Mishka Henner’s No Mans Land explores the darker uses of the Internet and a new voyeurism offered by photography in the digital age. It is a lively display but the invasion of neon hot-pants on these calm, sunny scenes make a curious and unsettling installation. Prediction: Unlikely to win.
Chris Killips’ What Happened Great Britain 1970-1990 uses photographs from the late 70’s and 80’s to explore the effects of deindustrialization in communities across Britain. His balanced compositions make for some touching monochrome tableaus. Prediction: It could be a dark horse.
Adam Broomberg and Oliver Chanarin’s limited edition book War Primer 2 shows sensational media images from the War on Terror directly printed over Bertold Brecht’s 1955 photo-essay, War Primer. The duo used terms from Brecht’s poems to generate search results from Google Images, drawing parallels and contrasts between WWII and the present day. Prediction: It is a project you will either love or hate so could go either way.

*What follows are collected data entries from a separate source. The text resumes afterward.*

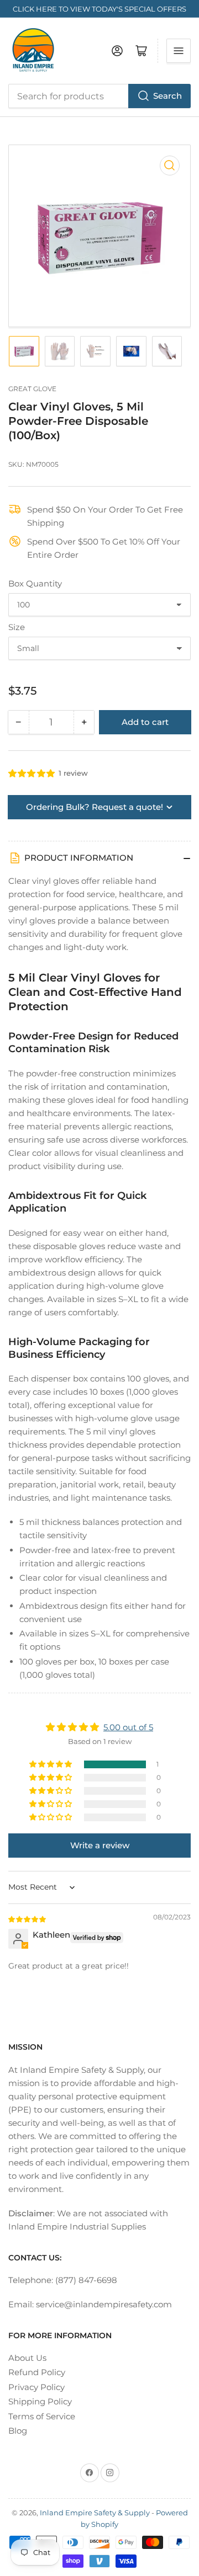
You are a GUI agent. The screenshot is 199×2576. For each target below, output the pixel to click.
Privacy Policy (36, 2387)
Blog (17, 2430)
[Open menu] (178, 51)
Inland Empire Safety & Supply (95, 2512)
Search (167, 95)
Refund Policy (36, 2372)
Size (16, 627)
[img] (27, 1918)
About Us (27, 2358)
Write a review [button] (99, 1845)
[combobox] (99, 96)
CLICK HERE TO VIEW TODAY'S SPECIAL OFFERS (99, 8)
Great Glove (32, 389)
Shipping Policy (40, 2401)
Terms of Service (41, 2416)
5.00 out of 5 (128, 1727)
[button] (32, 773)
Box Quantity (35, 583)
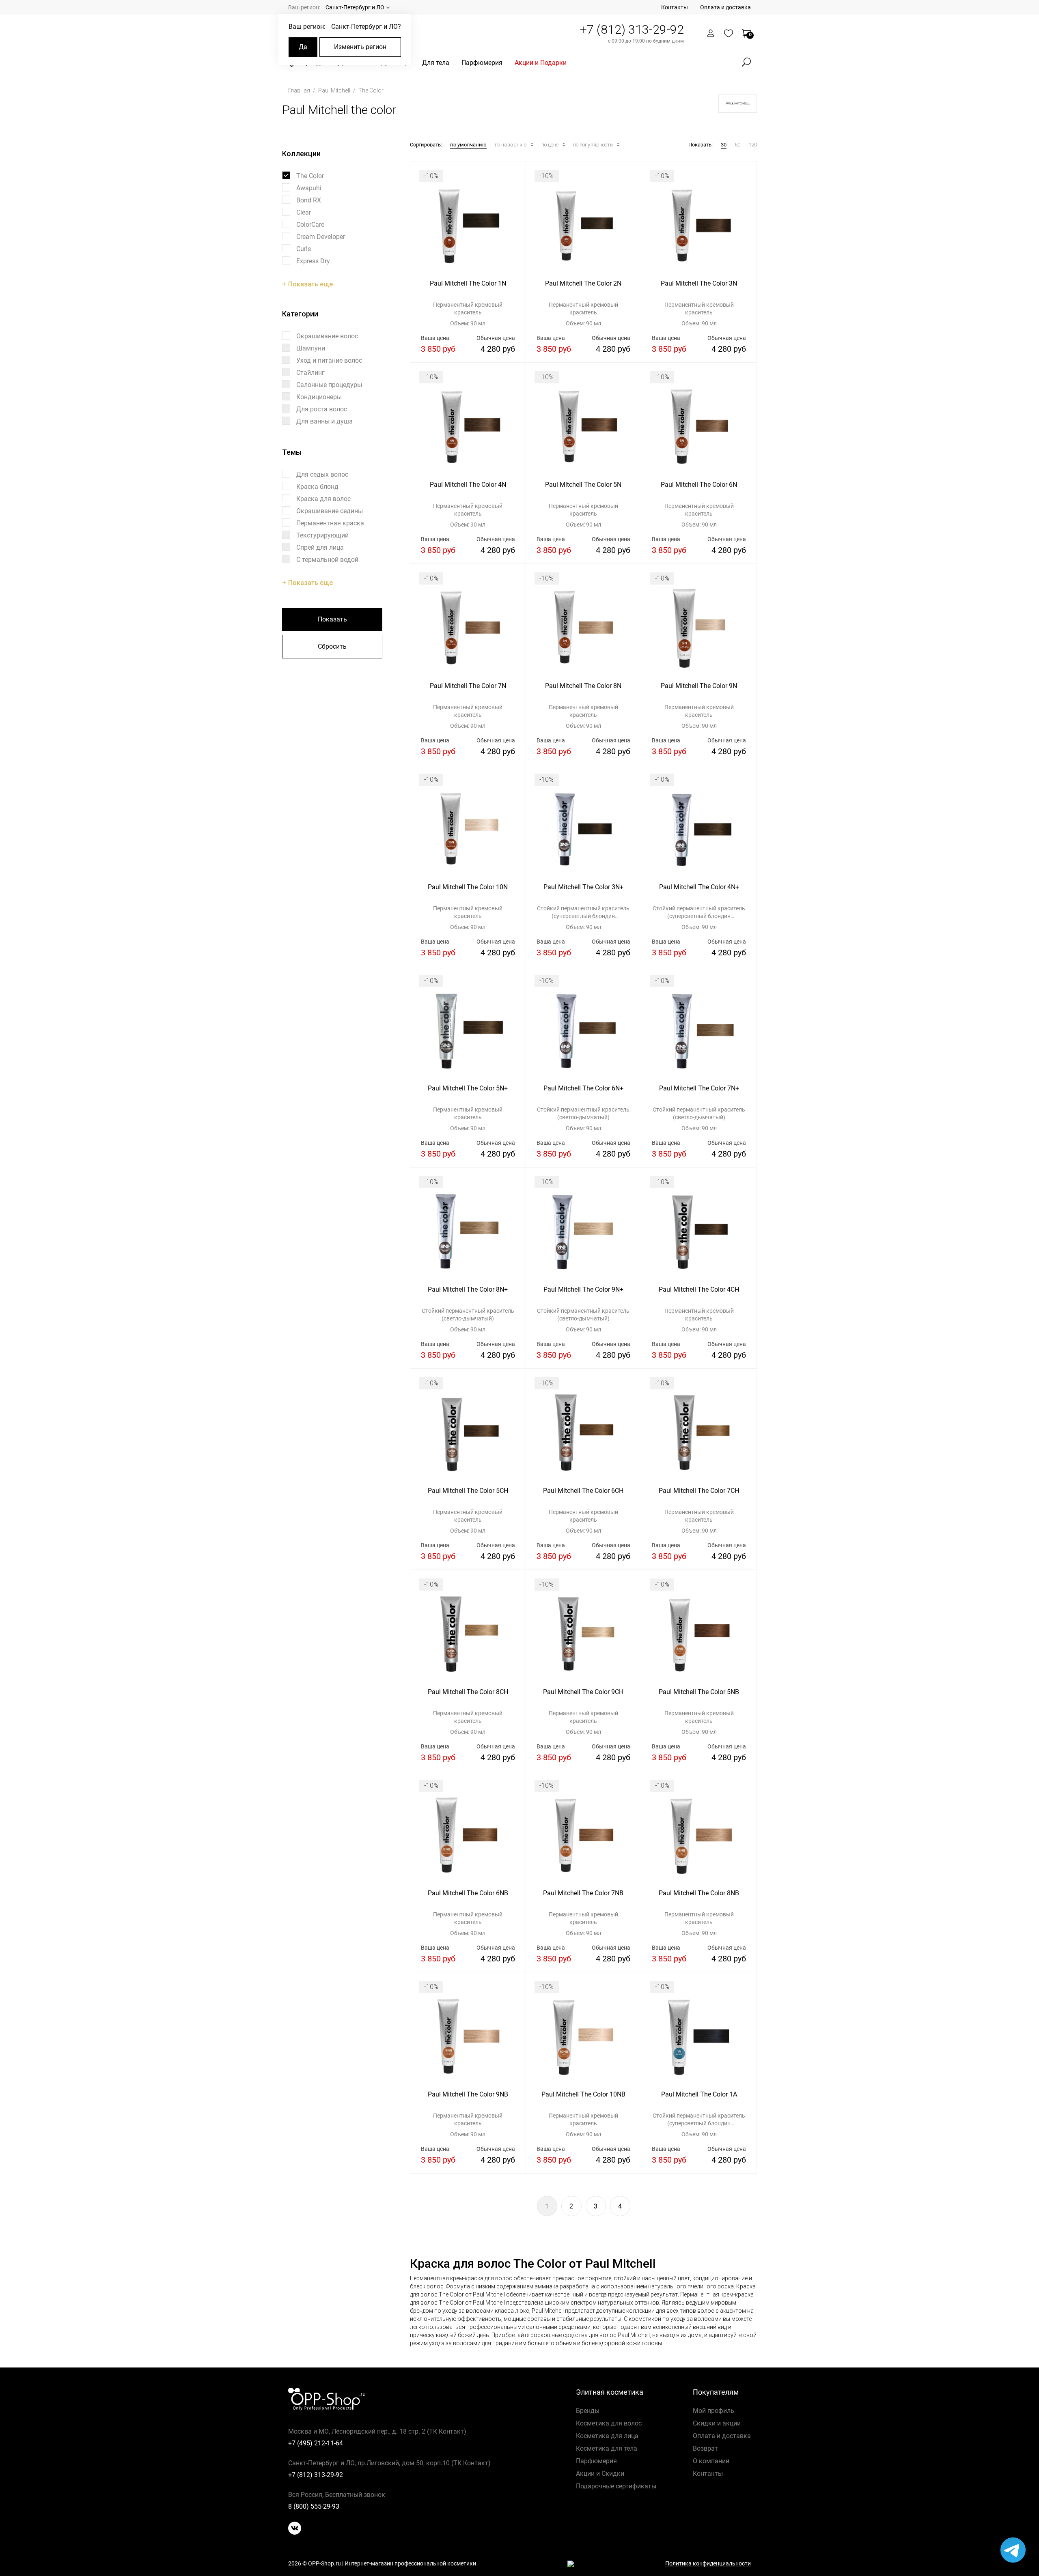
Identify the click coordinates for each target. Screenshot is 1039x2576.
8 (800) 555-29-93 (313, 2506)
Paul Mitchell (334, 90)
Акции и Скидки (600, 2473)
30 (723, 145)
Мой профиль (713, 2411)
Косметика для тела (606, 2448)
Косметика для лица (607, 2436)
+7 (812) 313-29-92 (632, 29)
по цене (550, 145)
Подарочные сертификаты (616, 2486)
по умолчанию (468, 145)
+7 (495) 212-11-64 (315, 2443)
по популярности (593, 145)
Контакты (674, 7)
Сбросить (332, 646)
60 (737, 145)
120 (752, 145)
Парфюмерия (481, 63)
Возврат (705, 2448)
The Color (371, 90)
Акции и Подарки (541, 63)
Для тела (435, 63)
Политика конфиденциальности (708, 2564)
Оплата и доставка (725, 7)
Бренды (587, 2411)
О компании (711, 2461)
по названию (511, 145)
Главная (299, 90)
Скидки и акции (717, 2423)
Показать (332, 619)
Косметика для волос (609, 2423)
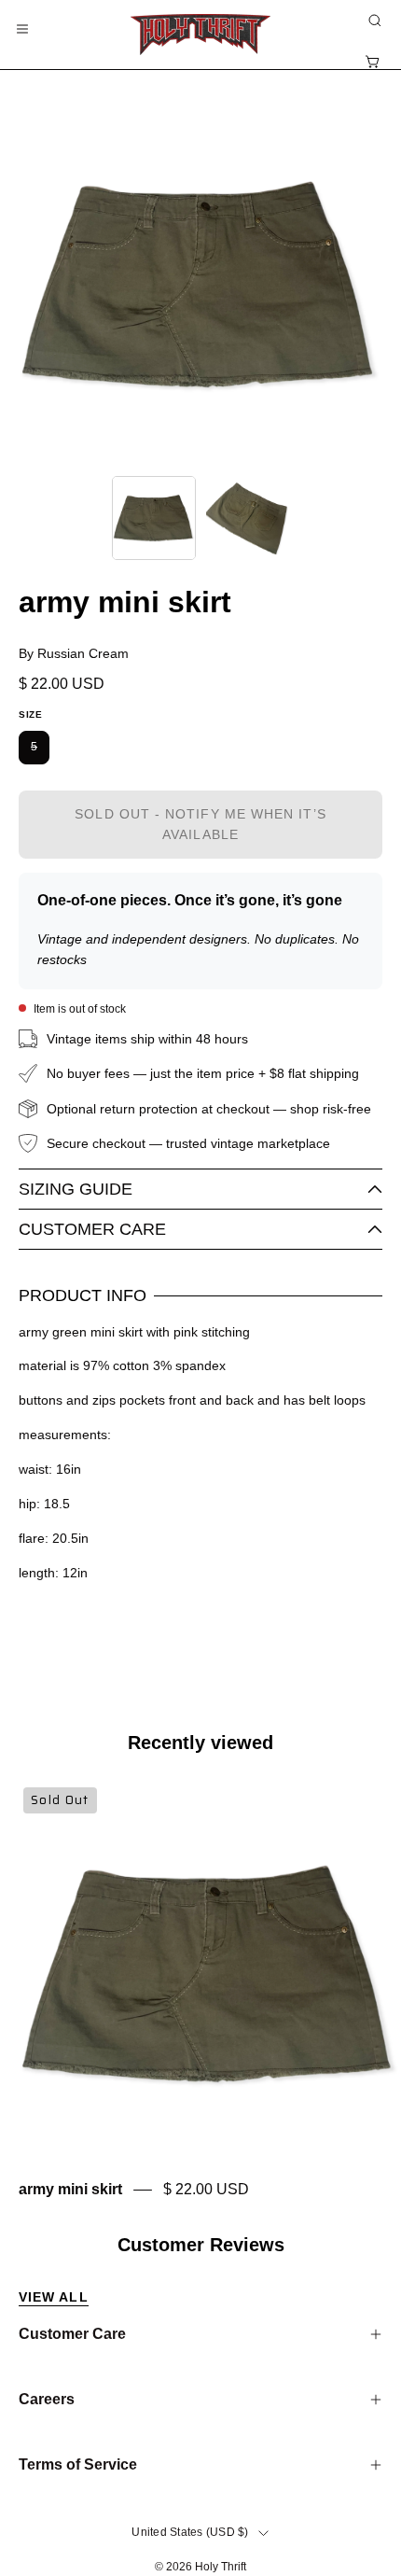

Christina De Middel’s The Afronauts draws on her experiences as a photojournalist and her distrust of documentary photographs. It reinterprets a post-independence Zambian space effort from 1964, which aimed to send the first African astronaut to the moon. She invites us to embrace photography’s capacity for story telling and challenges images of Africa that focus solely on hunger and war. Prediction: Strange at first but surely something the jury have grown to love. Potential winner.